[EXERCISE DESCRIPTION] Reproduce everything in the listing from the line containing "Task: Open Regional" down to the line containing "Action: coord(78,457)", both included, character for character. Leave the pictures out of your answer.

===== EXERCISE INPUTS =====

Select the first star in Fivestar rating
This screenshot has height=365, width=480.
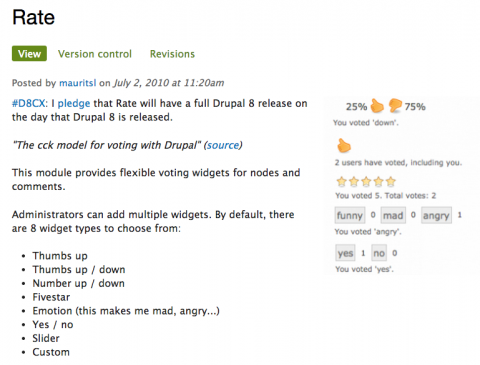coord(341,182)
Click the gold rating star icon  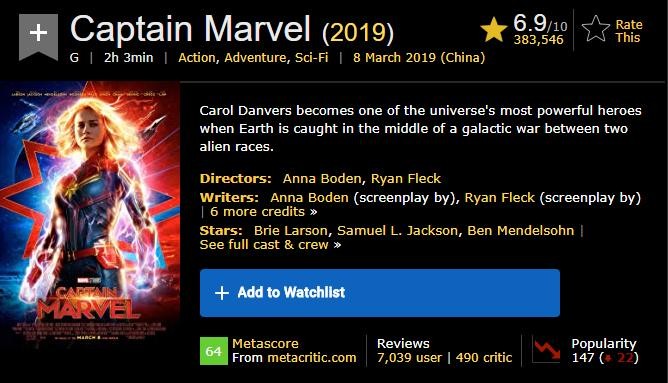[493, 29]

=====
===== EXERCISE INPUTS =====

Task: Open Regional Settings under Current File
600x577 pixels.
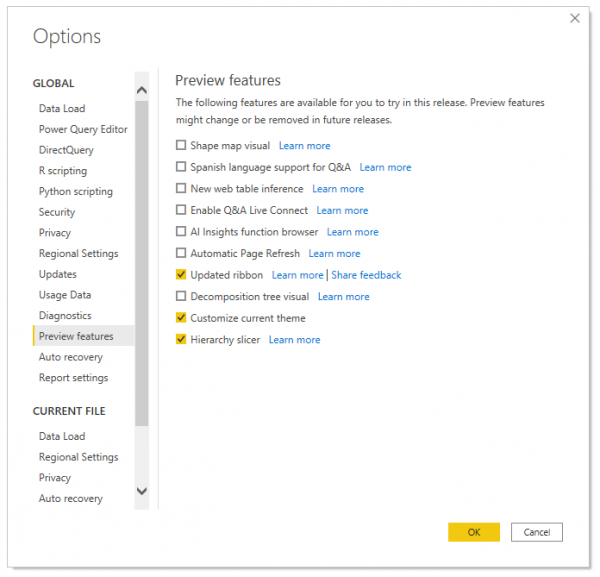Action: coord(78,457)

=====

[RESPONSE FOR THIS EXERCISE]
Task: Open Regional Settings under Current File
600x577 pixels.
Action: coord(78,457)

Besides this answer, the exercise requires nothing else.